In [None]:
from pyspark.sql import SparkSession
from pyspark.sql.functions import col
from pyspark.sql import functions as F
from framework.feature_factory.helpers import Helpers
from channelDemoMarket import Store

spark = SparkSession.builder.appName('Test').getOrCreate()
spark.conf.set("spark.sql.shuffle.partitions", 96*2)

In [None]:
# Istantiate store
store = Store(_snapshot_date = "2018-01-01")

In [None]:
# Get The feature factory
ff = store.ff

In [None]:
# Grab some sales features
mult_features, base_features = store.Sales().get_all()

In [None]:
### For fisualization only.
# Build a base dataframe from cores/sources
example_df = store.get_core("issuer")
print("n_rows: %d" %example_df.count())
print("n_cols: %d" %len(example_df.columns))
example_df.show(truncate=True, n=5)

In [None]:
### For visualization only.
# Build a base dataframe from cores/sources
bank_df = store.get_core("bank_id").alias('bank')
print("n_rows: %d" %bank_df.count())
print("n_cols: %d" %len(bank_df.columns))
bank_df.show(truncate=True, n=5)

In [None]:
# Build a base dataframe from cores/sources
store_sales_df = store.get_core("issuer").filter(col('purchase_txn_amt') > 0).alias('clean_amount')

In [None]:
print("n_rows: %d" %store_sales_df.count())
print("n_cols: %d" %len(store_sales_df.columns))
store_sales_df.show(truncate=True, n=5)

### Continue with example

Make a join!

In [None]:
base_df = store_sales_df.join(bank_df, ['issuer_name'])\
  .select('clean_amount.*', 'bank.issuer_id')
base_df.show(truncate=True, n=5)

### Show distinct categoricals

In [None]:
base_df.select("chip_indicator_uid").distinct().collect()

In [None]:
base_df.select("product_uid").distinct().collect()
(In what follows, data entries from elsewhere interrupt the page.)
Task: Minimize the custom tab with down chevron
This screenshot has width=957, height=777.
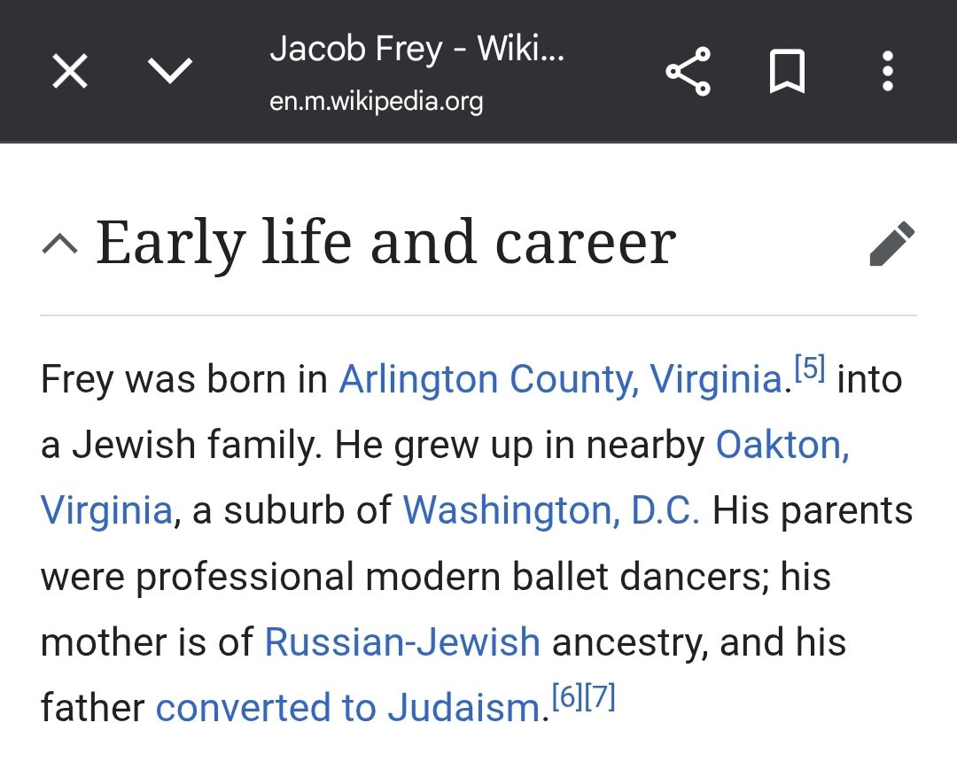Action: 170,71
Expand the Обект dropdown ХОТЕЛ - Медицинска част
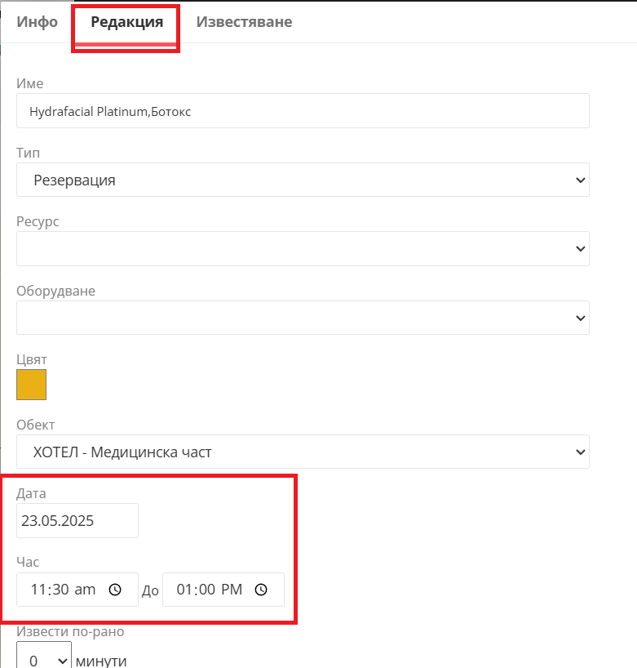 pos(303,452)
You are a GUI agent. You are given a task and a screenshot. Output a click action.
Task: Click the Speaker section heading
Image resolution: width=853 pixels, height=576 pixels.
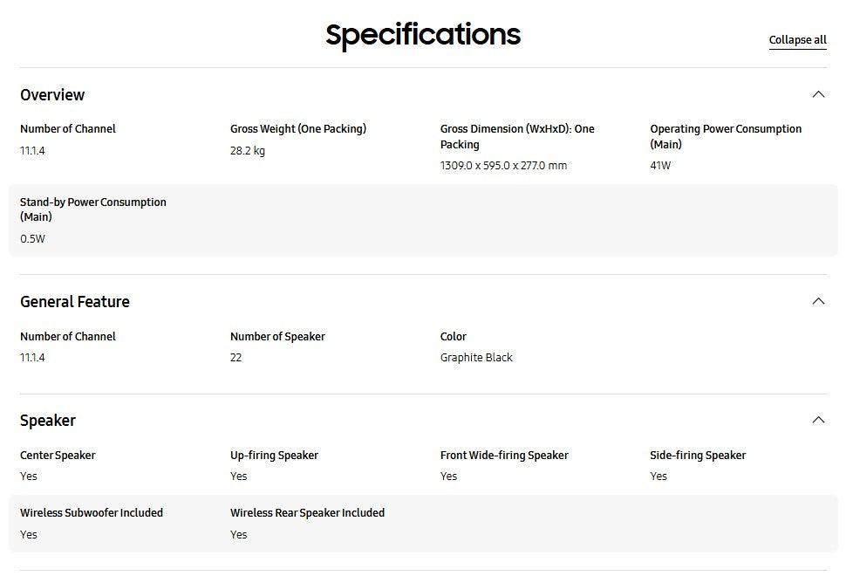[48, 421]
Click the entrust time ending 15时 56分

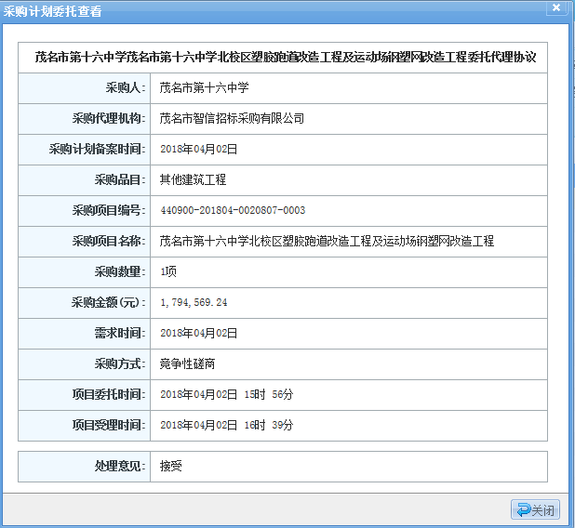coord(227,394)
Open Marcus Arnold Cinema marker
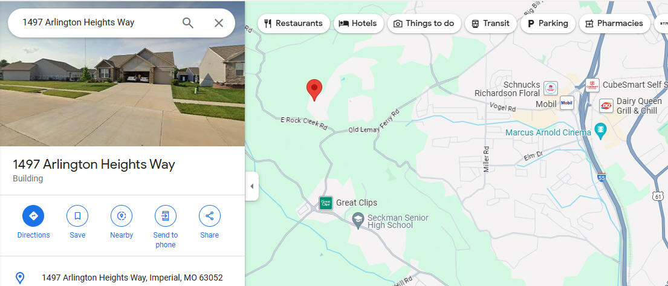The image size is (668, 286). pyautogui.click(x=600, y=131)
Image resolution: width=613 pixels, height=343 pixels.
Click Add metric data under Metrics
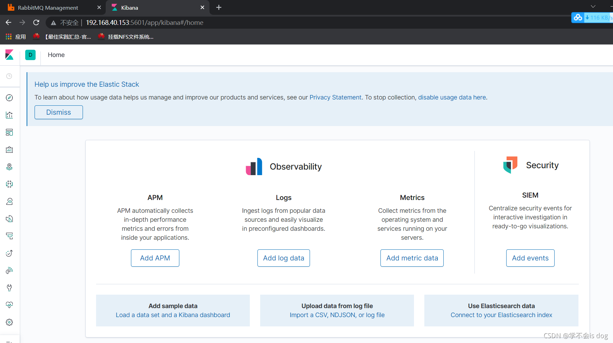(x=412, y=258)
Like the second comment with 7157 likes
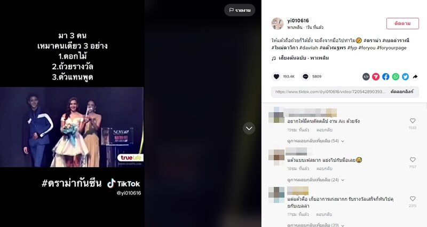 413,160
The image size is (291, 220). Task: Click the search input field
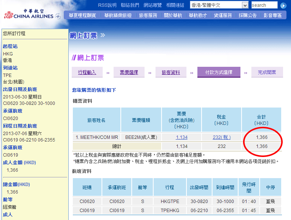(264, 5)
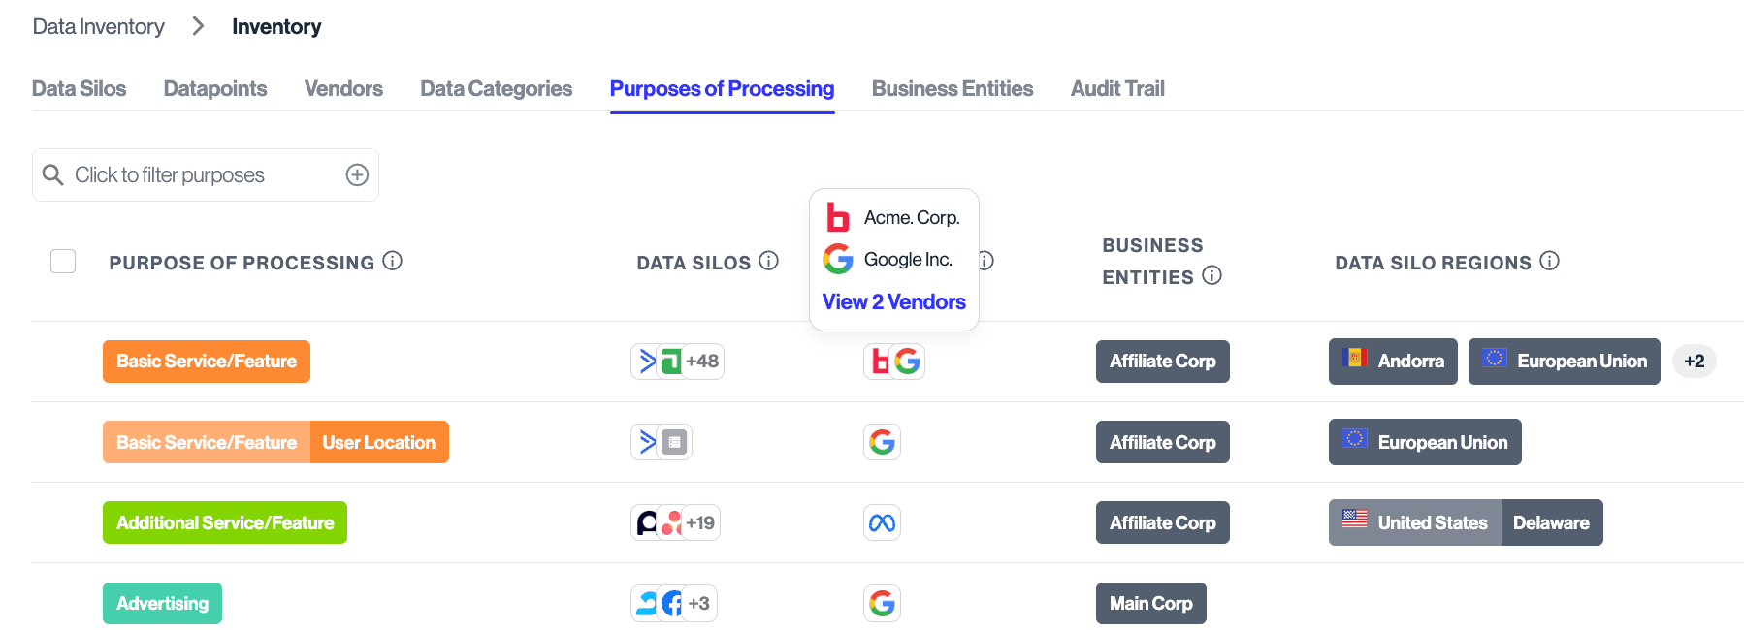
Task: Click the Meta vendor icon in the Additional Service row
Action: (882, 522)
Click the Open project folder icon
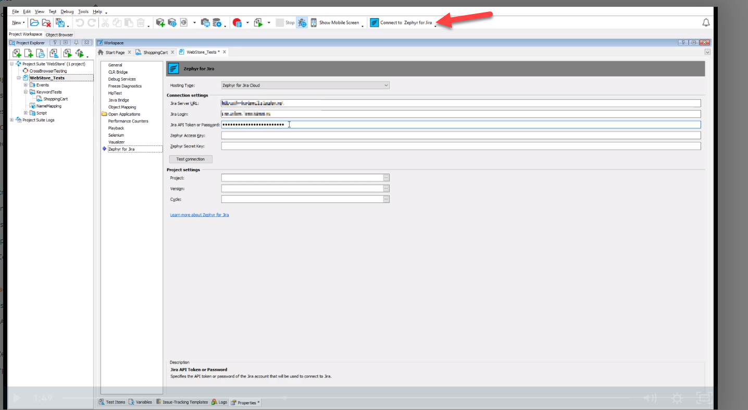The image size is (748, 410). [x=34, y=22]
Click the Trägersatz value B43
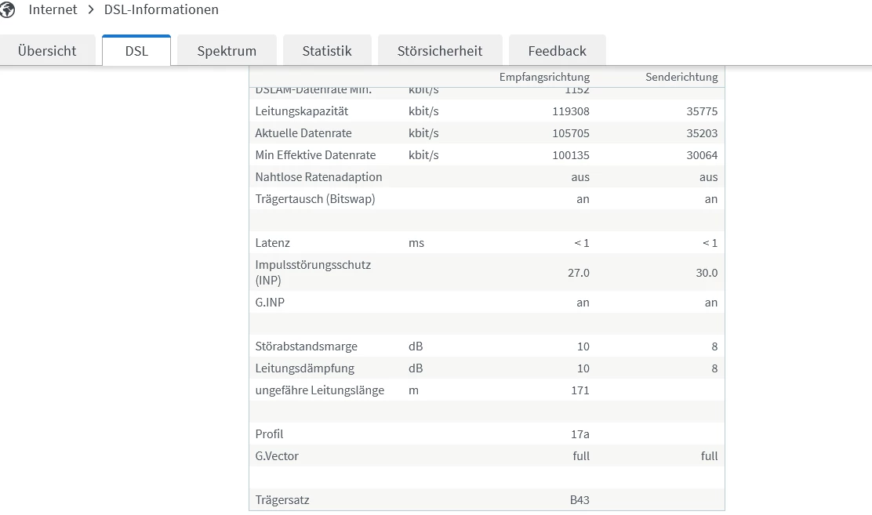Viewport: 872px width, 515px height. (x=580, y=500)
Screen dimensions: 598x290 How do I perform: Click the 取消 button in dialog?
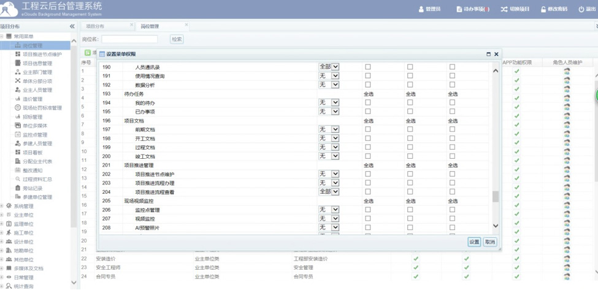[x=489, y=242]
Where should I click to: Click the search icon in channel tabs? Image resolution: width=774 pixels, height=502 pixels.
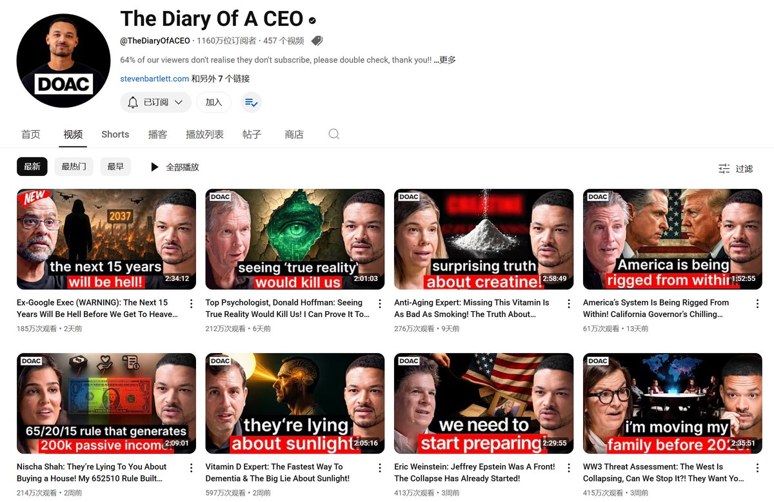(333, 134)
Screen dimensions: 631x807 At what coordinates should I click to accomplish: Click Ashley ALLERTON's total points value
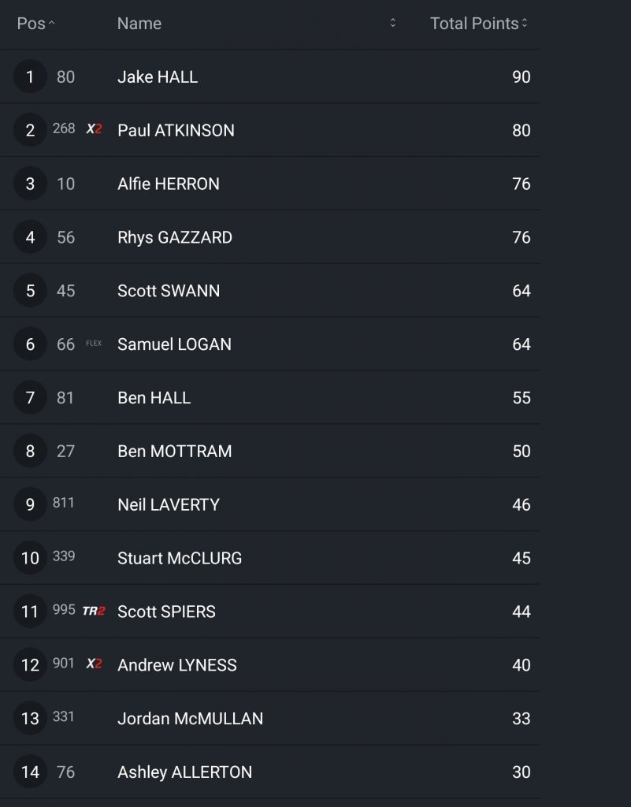tap(521, 772)
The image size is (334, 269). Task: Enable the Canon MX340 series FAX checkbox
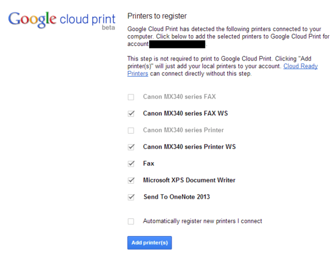(131, 97)
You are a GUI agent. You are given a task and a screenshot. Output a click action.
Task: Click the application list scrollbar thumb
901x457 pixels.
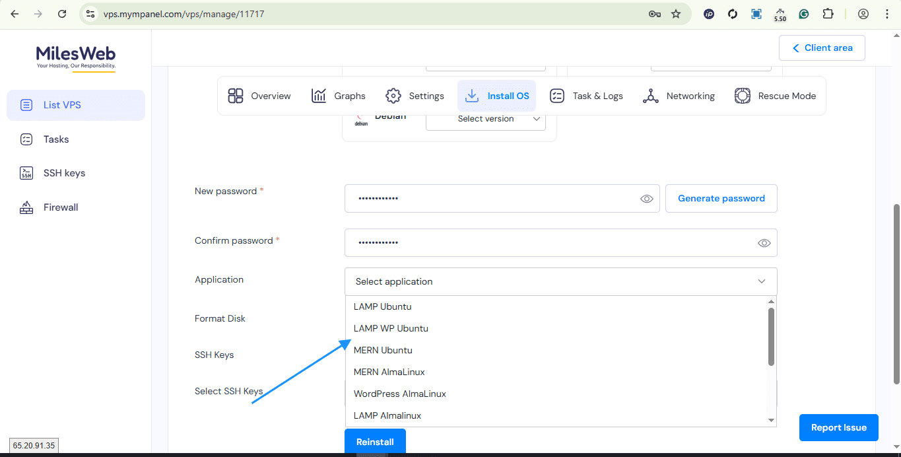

### Build a Features Dataframe

Here, we are simply calling the aggregation methods in mult_features to be applied over a group by on 'issuer_name'

In [None]:
feature_df = ff.append_features(base_df, groupBy_cols = ['issuer_name'], feature_sets=[mult_features])
#feature_df = ff.append_features(store_sales_df, groupBy_cols = ['issuer_name'], feature_sets=[mult_features])
feature_df.show()

### Using Multipliers

We will create a new features dataframe using composite aggregations.

In [None]:
store.config.get_config('time_helpers').configs

In [None]:
time_multipliers = store.get_daterange_multiplier()

In [None]:
mult_by_time_features = mult_features.multiply(time_multipliers, "STORE")

### Nested features
Now let's assume we have several cateogical columns for which we want to calculate aggregates.

The categorical multiplier allows you to either specific to which columns you wish to apply the multiplier as well as a minimum distinct values count n and an ignore list of columns and it will efficiently find all the columns with < n distinct values

In [None]:
categorical_multiplier = Helpers().get_categoricals_multiplier(df = store.get_core("issuer"),
                                                               col_list = ['product_uid'])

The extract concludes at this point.